# [TASK]
Your response should reproduce every line of the entries that contains the word "will".

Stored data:
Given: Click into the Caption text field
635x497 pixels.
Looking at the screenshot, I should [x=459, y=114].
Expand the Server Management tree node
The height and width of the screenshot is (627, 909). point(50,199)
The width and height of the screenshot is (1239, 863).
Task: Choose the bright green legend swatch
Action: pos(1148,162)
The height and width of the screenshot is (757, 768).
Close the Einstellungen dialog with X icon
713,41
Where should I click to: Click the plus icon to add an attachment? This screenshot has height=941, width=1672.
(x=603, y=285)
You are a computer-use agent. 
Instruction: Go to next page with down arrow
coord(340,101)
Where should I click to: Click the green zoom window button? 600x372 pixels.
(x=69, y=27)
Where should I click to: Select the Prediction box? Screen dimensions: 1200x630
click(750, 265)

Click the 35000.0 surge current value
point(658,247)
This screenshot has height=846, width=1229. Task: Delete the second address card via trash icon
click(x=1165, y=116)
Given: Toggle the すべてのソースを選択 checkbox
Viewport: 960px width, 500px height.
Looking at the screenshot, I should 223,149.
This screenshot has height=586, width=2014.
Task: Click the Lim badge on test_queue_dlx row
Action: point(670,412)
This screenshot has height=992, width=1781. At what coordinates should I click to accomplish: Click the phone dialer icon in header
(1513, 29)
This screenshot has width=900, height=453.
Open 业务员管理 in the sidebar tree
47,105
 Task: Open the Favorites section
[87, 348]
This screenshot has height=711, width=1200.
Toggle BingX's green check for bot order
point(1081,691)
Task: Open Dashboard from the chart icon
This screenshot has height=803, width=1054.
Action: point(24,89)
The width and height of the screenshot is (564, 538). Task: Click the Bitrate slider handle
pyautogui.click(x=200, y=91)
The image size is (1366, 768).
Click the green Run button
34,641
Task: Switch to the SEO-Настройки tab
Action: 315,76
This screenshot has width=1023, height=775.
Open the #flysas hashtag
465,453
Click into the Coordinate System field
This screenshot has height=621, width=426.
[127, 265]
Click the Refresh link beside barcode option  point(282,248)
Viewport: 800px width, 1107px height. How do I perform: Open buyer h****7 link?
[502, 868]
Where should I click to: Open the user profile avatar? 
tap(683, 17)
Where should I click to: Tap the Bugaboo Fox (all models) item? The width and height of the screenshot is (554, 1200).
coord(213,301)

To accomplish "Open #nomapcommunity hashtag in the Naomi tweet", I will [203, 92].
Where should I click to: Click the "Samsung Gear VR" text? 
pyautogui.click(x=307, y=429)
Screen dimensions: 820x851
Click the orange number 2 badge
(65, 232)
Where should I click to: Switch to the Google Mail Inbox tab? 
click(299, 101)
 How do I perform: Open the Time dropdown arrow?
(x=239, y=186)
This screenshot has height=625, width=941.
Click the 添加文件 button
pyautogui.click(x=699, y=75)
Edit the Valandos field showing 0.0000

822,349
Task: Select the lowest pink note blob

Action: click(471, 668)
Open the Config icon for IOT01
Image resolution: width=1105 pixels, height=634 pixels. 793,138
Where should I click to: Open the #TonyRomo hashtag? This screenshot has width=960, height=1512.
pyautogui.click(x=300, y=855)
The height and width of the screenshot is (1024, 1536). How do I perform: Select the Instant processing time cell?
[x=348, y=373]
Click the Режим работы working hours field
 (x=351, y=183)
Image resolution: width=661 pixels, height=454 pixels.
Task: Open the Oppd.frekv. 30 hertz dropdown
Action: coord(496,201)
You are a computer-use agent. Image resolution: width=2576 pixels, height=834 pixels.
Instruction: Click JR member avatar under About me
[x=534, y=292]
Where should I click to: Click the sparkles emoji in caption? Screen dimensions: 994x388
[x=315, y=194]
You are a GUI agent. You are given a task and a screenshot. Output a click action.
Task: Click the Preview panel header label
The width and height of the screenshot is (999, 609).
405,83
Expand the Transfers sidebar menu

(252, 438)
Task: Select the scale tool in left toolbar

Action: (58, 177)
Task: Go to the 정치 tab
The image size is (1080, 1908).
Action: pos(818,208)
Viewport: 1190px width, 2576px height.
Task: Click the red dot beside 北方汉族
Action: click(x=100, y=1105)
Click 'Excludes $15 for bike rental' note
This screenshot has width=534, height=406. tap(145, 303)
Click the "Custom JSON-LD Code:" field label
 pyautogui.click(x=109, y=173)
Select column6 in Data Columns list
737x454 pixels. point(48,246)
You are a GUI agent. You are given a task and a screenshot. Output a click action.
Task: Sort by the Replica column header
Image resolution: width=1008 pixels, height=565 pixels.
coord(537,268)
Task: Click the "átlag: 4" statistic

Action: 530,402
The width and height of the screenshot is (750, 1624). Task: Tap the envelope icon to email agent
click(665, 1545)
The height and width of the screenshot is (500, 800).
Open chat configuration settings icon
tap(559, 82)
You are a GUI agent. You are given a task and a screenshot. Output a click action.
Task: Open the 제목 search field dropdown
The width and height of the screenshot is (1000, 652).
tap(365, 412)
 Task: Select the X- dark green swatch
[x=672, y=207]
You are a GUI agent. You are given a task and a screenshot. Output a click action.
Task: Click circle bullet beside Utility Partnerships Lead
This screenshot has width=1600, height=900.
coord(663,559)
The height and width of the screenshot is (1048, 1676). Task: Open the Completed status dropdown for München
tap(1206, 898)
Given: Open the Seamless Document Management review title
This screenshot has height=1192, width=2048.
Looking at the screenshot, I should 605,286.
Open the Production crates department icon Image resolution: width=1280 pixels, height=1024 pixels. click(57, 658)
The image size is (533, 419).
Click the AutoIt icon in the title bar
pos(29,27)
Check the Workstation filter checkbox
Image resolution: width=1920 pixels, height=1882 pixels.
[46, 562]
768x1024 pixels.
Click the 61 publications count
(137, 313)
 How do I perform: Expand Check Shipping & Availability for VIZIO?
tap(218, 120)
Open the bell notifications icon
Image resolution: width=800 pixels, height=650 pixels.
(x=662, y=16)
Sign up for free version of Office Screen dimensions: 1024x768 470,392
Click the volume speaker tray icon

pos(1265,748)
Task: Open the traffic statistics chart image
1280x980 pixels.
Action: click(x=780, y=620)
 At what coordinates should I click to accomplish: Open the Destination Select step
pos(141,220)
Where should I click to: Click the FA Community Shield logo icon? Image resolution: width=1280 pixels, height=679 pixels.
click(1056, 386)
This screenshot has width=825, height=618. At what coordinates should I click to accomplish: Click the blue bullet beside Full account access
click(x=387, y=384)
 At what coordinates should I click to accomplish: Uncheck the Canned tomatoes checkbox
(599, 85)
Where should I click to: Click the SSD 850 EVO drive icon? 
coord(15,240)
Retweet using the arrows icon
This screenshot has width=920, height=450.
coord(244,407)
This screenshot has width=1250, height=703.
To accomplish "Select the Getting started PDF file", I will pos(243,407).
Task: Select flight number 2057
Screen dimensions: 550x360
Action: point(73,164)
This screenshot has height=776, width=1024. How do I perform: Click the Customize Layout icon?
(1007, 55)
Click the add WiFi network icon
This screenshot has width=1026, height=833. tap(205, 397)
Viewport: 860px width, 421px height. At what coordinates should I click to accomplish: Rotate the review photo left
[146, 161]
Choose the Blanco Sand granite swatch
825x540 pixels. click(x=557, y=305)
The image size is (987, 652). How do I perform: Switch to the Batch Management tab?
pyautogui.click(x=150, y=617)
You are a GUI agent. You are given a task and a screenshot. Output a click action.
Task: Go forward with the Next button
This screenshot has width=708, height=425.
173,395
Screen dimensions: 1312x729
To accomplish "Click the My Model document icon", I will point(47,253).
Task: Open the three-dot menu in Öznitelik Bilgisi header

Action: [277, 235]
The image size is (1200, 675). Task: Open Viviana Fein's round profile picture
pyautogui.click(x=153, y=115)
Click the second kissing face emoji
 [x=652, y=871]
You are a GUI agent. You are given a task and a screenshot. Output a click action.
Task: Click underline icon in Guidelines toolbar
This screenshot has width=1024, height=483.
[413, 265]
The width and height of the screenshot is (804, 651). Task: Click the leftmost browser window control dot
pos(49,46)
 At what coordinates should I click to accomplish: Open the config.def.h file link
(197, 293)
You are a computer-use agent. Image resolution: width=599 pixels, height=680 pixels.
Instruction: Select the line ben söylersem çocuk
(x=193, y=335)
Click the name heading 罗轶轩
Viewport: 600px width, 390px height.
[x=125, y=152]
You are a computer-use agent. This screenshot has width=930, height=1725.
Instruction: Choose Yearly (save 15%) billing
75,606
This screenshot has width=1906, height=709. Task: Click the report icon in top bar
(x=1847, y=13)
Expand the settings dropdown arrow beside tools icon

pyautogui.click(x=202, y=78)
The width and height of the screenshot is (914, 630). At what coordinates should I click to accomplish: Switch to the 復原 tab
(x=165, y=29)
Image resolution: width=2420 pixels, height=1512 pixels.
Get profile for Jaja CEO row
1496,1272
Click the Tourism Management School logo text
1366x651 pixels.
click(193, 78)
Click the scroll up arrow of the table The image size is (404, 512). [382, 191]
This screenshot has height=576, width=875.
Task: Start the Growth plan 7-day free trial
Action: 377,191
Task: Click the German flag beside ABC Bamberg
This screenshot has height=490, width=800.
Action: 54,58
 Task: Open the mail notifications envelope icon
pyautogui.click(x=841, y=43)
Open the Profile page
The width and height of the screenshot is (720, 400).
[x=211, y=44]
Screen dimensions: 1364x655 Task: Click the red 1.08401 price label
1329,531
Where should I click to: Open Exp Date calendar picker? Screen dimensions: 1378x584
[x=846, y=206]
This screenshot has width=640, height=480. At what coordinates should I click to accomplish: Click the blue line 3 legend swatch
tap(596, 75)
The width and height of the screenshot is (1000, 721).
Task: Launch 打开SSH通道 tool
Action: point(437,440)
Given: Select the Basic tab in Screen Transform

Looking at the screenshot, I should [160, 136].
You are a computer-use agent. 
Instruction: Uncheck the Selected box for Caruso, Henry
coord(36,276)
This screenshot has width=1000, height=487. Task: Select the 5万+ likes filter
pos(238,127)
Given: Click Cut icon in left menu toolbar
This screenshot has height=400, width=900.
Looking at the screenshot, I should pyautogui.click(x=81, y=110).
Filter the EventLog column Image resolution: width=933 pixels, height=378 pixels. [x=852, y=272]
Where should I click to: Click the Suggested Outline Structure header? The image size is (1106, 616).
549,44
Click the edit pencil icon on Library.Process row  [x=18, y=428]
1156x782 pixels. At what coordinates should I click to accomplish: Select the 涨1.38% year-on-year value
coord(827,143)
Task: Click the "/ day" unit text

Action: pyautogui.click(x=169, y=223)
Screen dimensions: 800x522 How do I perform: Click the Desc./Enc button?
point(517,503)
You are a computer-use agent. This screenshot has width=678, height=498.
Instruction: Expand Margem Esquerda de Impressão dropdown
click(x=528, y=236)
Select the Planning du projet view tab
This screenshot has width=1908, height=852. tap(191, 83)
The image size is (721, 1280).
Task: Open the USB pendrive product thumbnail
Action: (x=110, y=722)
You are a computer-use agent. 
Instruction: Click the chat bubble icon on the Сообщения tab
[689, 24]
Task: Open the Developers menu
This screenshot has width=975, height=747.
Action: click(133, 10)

# [EXERCISE SOLUTION]
To accomplish "Open #nomapcommunity hashtag in the Naomi tweet", I will [203, 92].
To accomplish "Select the Getting started PDF file", I will pos(243,407).
To accomplish "Click the My Model document icon", I will point(47,253).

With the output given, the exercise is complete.